## PROBLEM DETAILS:
Using the records that follow, count the lines containing the word "section" and give that number only.

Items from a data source

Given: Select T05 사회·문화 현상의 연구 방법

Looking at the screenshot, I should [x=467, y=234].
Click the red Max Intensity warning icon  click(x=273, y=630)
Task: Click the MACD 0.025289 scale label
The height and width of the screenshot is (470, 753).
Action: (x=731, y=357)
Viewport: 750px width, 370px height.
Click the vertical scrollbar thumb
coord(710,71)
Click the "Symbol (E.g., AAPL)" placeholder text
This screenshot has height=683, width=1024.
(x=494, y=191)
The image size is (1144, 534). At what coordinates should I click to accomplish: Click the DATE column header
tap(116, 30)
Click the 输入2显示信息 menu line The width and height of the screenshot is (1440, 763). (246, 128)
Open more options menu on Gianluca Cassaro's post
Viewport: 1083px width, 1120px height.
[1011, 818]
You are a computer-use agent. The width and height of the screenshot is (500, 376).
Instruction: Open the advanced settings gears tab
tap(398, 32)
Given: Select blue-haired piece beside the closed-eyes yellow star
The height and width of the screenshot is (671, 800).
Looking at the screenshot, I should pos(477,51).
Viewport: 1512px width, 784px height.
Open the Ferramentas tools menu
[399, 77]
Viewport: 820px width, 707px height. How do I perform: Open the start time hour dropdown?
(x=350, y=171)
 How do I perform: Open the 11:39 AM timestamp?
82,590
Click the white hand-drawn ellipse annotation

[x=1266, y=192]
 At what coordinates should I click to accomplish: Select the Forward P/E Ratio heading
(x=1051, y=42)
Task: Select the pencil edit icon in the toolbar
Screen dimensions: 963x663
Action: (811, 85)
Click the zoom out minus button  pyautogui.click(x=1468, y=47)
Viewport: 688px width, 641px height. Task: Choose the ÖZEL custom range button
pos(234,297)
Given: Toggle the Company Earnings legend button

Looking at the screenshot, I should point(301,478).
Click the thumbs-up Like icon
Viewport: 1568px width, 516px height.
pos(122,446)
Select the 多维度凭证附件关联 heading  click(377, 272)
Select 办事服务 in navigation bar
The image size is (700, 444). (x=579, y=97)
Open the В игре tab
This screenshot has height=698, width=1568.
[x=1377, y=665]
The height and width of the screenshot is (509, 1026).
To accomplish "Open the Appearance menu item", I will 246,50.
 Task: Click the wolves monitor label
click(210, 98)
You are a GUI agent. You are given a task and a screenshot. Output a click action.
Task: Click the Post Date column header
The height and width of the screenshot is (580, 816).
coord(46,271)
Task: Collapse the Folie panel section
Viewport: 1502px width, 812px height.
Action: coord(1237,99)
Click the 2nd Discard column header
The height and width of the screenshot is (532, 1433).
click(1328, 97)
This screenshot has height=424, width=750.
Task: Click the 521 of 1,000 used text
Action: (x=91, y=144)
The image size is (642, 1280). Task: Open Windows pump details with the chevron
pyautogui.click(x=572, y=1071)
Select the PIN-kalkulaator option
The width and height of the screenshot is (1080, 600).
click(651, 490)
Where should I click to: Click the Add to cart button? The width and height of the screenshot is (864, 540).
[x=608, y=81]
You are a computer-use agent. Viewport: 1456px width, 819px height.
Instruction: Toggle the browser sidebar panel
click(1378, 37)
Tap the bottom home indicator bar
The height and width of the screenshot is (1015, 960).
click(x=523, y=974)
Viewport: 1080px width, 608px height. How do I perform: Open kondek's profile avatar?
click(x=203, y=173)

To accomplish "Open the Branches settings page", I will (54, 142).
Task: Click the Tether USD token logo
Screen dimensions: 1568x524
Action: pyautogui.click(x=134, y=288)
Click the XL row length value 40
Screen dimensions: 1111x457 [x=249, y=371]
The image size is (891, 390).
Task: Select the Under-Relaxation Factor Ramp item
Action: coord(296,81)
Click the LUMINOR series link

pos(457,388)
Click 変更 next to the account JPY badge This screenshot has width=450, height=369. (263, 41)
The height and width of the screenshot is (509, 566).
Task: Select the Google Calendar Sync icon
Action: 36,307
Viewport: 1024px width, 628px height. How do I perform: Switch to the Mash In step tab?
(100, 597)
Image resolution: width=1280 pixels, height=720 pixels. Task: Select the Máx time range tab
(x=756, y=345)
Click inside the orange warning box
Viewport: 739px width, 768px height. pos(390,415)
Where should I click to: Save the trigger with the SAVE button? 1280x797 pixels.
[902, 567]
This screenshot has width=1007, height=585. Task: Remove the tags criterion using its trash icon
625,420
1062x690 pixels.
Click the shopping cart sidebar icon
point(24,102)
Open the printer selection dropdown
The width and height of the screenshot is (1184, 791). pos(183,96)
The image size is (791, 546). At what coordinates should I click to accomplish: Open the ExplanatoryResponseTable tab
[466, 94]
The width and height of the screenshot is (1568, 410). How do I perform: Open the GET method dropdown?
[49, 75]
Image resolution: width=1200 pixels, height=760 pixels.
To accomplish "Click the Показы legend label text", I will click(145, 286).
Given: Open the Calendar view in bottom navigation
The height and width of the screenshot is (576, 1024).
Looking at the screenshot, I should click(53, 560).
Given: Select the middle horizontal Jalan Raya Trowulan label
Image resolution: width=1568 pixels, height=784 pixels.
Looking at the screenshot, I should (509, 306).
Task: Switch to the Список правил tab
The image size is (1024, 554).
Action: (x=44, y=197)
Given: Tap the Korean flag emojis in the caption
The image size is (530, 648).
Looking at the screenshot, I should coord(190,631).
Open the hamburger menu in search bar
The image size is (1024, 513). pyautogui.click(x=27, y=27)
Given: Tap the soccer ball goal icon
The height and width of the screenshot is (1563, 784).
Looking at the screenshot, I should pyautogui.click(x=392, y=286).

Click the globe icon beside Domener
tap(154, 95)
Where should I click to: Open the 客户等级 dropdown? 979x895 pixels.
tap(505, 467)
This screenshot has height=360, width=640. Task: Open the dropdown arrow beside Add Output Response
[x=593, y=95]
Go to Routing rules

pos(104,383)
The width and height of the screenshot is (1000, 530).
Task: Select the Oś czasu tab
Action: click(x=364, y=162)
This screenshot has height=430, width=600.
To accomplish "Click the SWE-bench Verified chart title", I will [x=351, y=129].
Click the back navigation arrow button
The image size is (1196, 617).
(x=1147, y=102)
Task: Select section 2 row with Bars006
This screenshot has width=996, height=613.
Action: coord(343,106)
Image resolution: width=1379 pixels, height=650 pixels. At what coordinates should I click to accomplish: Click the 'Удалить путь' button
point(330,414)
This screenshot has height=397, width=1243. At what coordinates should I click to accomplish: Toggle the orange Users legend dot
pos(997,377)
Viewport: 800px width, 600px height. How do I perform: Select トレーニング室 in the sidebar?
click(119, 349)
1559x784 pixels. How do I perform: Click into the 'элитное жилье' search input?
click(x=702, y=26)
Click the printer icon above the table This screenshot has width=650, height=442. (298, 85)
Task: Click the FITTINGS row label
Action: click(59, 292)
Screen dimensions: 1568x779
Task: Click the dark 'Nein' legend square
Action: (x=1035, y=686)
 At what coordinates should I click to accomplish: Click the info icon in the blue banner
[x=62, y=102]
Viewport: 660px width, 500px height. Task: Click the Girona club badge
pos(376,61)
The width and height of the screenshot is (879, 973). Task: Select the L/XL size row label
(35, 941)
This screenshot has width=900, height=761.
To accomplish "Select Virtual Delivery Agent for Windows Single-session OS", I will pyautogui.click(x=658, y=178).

## RESPONSE TO THIS TASK:
2